Tuesday, 29 April 2014

Mood Indigo

Today is (well it would have been were he still around; you know what I mean) Duke Ellington’s birthday.

Early twentieth century jazz was usually played by small groups — five or six people, typically with a front line of cornet, clarinet, and trombone, and a couple of rhythm players behind. It was a folk music, and could be played by people with little theoretical knowledge — you took a well-known tune, decided on a key, and just played. Plenty of scope for improvisation, varying the tune often to the point, after a chorus or two, of unrecognizability; all that was left was the original chord sequence, and even that was probably only really understood by the guitarist or pianist.
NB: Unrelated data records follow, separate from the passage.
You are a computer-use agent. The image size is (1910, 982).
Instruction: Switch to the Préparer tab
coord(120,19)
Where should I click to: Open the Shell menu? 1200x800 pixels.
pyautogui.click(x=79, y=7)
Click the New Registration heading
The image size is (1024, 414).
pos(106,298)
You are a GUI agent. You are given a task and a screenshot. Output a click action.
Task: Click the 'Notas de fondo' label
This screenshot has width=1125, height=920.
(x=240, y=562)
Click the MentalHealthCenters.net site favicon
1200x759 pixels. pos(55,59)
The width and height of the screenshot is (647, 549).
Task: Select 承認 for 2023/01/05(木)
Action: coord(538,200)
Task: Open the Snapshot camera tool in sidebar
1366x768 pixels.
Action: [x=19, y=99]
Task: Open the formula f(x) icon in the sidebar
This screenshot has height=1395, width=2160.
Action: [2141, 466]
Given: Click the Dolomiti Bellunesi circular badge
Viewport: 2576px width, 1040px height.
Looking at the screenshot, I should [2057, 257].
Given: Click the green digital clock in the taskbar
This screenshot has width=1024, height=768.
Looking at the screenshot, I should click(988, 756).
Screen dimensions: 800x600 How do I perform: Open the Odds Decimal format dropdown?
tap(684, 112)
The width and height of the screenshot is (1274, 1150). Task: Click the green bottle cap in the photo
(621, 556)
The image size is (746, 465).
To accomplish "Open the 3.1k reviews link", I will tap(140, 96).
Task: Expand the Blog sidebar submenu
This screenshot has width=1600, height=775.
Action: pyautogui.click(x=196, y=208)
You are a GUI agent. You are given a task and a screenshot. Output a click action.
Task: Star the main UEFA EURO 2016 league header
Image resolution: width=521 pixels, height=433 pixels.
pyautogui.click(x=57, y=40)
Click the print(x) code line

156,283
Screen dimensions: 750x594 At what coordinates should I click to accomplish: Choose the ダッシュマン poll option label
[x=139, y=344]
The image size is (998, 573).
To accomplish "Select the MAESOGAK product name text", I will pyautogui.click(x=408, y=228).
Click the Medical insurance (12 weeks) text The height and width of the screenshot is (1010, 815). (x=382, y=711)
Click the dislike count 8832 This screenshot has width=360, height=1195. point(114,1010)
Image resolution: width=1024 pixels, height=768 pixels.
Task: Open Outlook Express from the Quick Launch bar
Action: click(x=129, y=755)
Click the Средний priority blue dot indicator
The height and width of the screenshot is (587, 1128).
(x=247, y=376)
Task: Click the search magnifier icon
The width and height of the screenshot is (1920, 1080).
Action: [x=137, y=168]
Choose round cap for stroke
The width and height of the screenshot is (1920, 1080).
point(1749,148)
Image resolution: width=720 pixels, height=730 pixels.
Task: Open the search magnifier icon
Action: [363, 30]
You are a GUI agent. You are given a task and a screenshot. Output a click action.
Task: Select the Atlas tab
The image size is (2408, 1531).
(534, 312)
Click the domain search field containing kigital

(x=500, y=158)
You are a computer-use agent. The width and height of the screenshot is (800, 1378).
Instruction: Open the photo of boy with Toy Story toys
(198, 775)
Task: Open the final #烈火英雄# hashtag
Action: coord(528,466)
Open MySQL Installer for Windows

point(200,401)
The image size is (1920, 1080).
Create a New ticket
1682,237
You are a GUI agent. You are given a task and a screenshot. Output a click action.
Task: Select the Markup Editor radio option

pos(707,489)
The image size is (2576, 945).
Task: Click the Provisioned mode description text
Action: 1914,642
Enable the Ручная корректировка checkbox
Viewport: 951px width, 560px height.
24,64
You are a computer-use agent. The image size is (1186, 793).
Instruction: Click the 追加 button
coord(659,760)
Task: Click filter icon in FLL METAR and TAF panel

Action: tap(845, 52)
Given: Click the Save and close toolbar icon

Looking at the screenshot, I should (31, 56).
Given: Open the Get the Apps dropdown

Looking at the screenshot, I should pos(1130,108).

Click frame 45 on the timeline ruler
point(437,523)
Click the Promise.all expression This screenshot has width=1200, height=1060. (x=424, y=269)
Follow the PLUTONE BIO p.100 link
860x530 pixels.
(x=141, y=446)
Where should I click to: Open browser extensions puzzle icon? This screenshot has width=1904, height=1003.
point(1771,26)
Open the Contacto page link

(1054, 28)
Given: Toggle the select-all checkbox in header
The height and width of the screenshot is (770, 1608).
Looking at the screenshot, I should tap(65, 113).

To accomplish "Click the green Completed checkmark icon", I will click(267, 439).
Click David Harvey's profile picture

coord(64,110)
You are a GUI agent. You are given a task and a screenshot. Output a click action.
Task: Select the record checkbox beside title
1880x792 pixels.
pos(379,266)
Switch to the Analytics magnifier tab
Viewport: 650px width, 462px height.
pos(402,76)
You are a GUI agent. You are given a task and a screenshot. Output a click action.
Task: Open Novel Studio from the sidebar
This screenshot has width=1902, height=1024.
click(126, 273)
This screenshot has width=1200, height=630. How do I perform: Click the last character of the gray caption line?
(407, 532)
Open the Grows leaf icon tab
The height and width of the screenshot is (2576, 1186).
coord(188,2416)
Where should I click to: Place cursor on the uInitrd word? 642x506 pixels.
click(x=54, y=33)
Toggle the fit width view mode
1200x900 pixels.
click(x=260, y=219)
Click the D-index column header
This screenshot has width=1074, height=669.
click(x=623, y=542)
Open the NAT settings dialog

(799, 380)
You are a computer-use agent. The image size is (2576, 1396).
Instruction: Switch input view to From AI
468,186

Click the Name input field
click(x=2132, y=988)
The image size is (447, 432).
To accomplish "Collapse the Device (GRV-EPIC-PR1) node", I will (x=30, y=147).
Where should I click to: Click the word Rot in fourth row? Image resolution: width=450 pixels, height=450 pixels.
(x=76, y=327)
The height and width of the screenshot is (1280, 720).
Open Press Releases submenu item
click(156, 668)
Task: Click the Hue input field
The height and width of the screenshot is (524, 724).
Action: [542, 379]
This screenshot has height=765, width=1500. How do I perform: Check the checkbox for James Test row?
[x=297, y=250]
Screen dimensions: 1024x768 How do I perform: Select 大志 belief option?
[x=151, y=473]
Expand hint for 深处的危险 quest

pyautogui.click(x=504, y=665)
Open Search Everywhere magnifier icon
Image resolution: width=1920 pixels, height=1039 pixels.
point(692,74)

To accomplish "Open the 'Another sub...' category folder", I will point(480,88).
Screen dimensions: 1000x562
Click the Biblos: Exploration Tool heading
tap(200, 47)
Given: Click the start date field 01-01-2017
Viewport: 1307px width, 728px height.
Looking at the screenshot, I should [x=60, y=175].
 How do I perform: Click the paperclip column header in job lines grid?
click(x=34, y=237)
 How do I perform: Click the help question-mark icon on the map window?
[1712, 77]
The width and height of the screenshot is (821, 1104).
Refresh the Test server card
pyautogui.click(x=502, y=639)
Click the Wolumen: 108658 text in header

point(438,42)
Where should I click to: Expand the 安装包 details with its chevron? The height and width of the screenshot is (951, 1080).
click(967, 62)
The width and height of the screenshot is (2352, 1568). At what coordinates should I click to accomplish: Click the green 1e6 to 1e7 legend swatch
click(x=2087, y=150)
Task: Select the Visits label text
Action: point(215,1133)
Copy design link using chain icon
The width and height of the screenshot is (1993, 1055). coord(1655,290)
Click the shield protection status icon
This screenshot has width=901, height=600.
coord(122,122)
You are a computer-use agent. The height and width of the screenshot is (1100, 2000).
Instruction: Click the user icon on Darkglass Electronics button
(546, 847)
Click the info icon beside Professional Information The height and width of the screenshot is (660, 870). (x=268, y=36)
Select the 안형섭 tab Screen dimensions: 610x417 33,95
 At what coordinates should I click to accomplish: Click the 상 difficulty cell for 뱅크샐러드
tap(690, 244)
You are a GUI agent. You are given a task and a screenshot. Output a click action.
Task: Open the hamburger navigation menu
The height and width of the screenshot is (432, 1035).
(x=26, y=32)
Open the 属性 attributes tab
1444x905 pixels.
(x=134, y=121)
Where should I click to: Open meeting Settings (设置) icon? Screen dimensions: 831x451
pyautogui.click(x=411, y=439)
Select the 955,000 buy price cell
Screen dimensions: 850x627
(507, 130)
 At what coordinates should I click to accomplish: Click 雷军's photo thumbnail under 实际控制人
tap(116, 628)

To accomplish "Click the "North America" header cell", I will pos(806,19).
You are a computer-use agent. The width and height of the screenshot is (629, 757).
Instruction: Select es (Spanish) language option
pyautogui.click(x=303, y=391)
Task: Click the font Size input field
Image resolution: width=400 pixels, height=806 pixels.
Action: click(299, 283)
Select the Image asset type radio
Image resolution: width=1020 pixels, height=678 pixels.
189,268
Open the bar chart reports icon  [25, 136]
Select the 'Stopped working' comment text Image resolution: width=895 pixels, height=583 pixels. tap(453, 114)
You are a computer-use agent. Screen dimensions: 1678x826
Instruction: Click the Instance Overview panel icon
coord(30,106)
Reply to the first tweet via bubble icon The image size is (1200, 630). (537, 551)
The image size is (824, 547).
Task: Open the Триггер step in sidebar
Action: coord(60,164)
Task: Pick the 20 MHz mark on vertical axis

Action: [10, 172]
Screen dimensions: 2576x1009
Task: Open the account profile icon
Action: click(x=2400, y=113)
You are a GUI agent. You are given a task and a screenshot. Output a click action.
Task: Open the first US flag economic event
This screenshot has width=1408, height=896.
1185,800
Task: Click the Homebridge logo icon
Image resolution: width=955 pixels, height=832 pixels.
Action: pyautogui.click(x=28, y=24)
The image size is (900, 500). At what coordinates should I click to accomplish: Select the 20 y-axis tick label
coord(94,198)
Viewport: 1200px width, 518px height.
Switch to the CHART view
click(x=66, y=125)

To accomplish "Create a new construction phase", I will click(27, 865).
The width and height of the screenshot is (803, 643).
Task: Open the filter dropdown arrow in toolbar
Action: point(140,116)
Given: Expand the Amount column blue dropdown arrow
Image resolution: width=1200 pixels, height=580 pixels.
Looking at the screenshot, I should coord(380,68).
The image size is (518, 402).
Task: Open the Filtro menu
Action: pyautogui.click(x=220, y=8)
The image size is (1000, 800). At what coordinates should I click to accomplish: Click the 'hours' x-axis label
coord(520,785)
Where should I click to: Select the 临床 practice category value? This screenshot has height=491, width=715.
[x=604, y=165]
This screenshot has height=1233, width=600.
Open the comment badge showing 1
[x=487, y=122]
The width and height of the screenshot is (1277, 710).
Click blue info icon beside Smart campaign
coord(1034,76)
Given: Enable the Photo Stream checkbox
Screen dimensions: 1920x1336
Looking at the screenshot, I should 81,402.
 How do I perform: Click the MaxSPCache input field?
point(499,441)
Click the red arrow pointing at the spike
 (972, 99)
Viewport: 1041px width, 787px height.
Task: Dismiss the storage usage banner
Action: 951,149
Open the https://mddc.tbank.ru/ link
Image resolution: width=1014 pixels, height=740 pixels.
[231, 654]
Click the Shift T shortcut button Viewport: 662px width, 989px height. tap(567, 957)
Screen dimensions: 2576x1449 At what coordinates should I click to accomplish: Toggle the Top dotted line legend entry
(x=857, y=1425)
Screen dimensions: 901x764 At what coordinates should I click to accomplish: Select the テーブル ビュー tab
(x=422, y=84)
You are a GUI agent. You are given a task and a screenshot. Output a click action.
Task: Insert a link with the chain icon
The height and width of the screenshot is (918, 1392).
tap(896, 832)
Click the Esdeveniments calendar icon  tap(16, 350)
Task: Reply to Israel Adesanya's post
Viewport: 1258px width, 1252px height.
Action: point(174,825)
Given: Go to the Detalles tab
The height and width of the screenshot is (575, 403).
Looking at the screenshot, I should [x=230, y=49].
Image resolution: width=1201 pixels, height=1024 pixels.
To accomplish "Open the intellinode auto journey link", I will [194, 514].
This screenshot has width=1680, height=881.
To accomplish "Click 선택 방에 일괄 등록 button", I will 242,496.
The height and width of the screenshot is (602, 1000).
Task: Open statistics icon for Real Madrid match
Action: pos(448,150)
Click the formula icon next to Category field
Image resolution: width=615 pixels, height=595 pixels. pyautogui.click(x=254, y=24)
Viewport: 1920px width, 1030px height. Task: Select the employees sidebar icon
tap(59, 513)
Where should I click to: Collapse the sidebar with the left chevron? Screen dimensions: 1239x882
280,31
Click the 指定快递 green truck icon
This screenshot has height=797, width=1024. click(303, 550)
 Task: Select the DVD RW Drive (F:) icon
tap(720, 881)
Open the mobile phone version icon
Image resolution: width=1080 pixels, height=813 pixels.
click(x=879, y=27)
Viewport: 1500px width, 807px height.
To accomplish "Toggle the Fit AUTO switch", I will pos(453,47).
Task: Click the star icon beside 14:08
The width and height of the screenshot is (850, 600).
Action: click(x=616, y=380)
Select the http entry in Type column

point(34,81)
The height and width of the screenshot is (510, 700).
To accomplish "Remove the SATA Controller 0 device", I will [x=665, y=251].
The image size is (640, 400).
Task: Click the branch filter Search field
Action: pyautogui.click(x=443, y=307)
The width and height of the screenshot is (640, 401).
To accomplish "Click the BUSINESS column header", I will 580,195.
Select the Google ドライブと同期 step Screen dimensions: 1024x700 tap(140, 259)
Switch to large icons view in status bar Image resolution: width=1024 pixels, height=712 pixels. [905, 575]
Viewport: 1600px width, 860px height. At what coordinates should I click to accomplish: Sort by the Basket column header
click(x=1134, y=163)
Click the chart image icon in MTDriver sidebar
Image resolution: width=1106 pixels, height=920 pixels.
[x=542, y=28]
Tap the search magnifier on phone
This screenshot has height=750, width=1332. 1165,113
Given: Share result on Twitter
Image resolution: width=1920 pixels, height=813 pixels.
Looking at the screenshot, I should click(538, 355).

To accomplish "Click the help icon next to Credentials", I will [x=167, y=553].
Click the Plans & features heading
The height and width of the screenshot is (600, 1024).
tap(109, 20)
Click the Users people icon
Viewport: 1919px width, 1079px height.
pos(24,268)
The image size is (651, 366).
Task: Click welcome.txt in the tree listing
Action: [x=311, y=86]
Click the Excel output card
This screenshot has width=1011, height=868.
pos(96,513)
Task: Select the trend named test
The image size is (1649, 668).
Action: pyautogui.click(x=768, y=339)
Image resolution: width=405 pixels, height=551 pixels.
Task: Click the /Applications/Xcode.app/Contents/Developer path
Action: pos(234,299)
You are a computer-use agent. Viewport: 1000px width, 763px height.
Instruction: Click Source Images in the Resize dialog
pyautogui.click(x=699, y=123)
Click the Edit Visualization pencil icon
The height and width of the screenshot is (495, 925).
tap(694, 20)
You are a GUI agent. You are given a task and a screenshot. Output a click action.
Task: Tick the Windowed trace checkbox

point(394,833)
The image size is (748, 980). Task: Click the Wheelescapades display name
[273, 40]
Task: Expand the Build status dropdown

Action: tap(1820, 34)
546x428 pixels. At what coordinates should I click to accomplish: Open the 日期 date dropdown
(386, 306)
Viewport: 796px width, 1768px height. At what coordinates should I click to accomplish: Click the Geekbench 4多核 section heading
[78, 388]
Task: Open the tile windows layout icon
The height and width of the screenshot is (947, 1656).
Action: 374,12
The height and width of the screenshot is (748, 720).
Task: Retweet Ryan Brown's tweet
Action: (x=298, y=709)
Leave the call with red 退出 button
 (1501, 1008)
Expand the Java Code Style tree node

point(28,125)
 So jazz would seem to be impossible for bigger bands. It would indeed be chaotic and cacophonous (shut up at the back there) if everyone played with the freedom of a small group. There has to be some previous agreement, some degree of arrangement, in jazz played by groups of more than about seven people.

That was Ellington’s great contribution to jazz: he took an improvised, often ragged folk music and showed how it could be arranged — even orchestrated — for a big band without losing its – what? ‘Raunchiness’ seems the best word; without its degenerating (or at least changing) into the blandness of the Paul Whiteman band or the syrupy smoothness of Glenn Miller. Ellington’s music has the gutsiness, the growling and wailing, the bent thirds, of small group jazz in — er — spades.

One of the Ellington orchestra’s most popular pieces was ‘Mood Indigo’, and I was going to use its mention as a way into the strange matter of ‘Key Mood’ — whether, and if so why, a piece of music has a different feel to it according to which key you play it in. (The printed music of ‘Mood Indigo’ is in A flat major, but one often hears it played in other keys.) Would it matter if I transposed, say, Schubert’s beautiful G flat major Impromptu into the much easier key of G major? The subject of Key Mood is complicated, controversial, and (I think) fascinating, but I’ve been putting off writing about as I fear it would, like most things demanding the use of the brain, frighten readers away. Another day, perhaps.

For now, let’s close with a piece of Duke Ellington’s wit and wisdom:

‘There are only two kinds of music: good music and bad music.’